In business studies organisation is defined as something that is constituted, structured, purpose and action oriented and funded. Sasana means all Buddhist monks and all lay devotees (Bhikshu, Bhikshuni, Upasaka, Upasika). These people organise themselves in various ways to observe their religion but the Sasana is neither constituted, structured on a business sense nor funded by a legitimate funding agency. Therefore the theory that the Buddha Sasana is the largest NGO becomes the most ludicrous theory in history.
Although the banning of the Buddha Sasana can thus be defended the future of the Mahanayaka’s is at stake. Malinda has implied that Mahanayakas have called a meeting because of their political affiliations. In other words the meeting was called to support the political campaign of Sarath Fonseka.

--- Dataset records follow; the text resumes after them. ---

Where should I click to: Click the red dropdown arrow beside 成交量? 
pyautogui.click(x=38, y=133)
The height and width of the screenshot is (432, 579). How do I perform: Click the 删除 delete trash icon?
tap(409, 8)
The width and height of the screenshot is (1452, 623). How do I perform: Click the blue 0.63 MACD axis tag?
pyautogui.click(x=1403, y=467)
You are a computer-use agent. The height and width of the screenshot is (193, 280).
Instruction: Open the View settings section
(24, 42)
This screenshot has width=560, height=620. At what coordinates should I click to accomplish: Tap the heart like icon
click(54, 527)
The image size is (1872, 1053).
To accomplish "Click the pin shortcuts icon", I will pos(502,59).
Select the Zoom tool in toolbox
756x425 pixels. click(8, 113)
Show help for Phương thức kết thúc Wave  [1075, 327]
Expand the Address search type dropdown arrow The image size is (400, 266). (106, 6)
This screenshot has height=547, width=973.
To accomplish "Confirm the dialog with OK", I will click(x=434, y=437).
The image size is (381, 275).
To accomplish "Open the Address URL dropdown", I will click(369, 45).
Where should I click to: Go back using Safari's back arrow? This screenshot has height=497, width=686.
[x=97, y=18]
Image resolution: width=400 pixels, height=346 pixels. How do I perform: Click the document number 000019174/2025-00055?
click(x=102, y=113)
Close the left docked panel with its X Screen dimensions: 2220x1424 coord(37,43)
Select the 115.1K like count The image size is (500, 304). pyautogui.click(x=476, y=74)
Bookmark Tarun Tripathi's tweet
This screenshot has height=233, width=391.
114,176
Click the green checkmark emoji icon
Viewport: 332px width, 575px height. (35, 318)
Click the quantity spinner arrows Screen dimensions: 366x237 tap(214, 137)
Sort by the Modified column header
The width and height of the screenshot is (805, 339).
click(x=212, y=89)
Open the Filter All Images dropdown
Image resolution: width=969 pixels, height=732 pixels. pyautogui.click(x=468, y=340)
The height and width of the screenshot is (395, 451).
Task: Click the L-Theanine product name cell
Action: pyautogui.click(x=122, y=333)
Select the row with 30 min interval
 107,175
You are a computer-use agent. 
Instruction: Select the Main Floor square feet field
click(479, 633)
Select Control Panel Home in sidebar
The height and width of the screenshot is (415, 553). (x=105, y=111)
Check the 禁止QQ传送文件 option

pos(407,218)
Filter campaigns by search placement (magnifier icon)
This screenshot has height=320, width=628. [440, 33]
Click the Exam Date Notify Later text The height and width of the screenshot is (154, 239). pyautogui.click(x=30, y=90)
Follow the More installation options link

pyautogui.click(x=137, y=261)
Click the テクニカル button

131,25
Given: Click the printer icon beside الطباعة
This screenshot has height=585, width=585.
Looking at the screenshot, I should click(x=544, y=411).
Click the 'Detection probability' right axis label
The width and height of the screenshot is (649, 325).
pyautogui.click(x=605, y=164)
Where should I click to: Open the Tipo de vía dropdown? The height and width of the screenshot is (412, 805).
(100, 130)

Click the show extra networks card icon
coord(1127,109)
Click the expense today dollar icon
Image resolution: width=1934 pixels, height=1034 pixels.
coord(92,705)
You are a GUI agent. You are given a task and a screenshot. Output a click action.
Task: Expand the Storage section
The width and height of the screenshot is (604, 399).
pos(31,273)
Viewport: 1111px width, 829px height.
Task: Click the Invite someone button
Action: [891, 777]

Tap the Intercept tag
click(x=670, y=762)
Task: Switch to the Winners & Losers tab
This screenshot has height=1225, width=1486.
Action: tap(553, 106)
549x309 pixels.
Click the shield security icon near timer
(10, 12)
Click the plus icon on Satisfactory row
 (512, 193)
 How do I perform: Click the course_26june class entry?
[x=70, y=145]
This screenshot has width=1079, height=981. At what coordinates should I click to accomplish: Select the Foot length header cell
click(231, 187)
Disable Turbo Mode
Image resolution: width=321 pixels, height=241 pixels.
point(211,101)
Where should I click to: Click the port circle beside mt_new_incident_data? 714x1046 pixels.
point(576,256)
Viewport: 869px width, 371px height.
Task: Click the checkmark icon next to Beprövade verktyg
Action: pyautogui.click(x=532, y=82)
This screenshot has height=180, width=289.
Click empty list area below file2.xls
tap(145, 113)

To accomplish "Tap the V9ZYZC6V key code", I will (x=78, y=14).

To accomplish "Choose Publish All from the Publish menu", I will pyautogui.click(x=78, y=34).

In support of his claim he says that the Mahanayakas did not come forward when the Indo Lanka agreement was signed or when the peace accord was signed with Prabhakaran. Buddha Sasana is not run by the four leading monks. They are only ornamental figure heads. Their individual reactions cannot be interpreted as the will of the Buddha Sasana. In this respect, it is incorrect to say the Buddha Sasana was silent in those grave situations. Many monks, upasakas and upasikas have expressed their anger and disbelief in a variety of ways regarding those two instances. In relation to the accusation that the Mahanayakas did not call a Sangha Sammelanaya when Sarath Fonseka threatened to give evidence on war crimes and human rights violations, it must be concluded that if the Mahanayakas were to call a mahasamuluwa on every occasion when a politician bad mouthed or threatened an opponent, then the Sanghas can do nothing else but permanently stay in Kandy for the daily Sammelanas.
The case in point is that Mahanayakas, all four without exception, consider General Fonseka and the two Rajapaksha brothers valued members of our society. When there is a rift appearing between the Rajapakshas and Fonseka, it is most appropriate for the Sangha to come forward to advise the parties. Besides, in Sri Lanka‘s history of parliamentary politics, an opposition leader has never been arrested immediately after the elections. No bigger symptom of the erosion of democracy and the decline of the rule of law is necessary as proof. When the general public was intimidated into silence, the emergence of the Mahanayakas was utterly needed and timely.
There could have been inconsistencies in the behaviour of the Monks in the past. Negative criticism of their current stand against their alleged past silence is not different from Mahinda Rajapaksha’s claim that if Sarath Fonseka came to power, he could be in a Bogambara Prison cell. It is only a big ‘if’ and Sri Lanka does not lack ‘Lu’ stories. At least the monks decided to discuss the matter openly with their colleagues to persuade the Government to derail the perceived wrong path. The Government on their part have sabotaged the attempt even without waiting to hear what they want to say. Irrespective of party affiliations, political beliefs and personal vendettas, most people in Sri Lanka appreciate that Sarath Fonseka was willing to sacrifice his life for the country and its people. His dedication and commitment to the task entrusted upon him made Sri Lanka victorious over the LTTE. The life of such a hero cannot be undermined for contesting an election with the incumbent president. It is up to this government and its eulogists to save his life and let him serve his people more.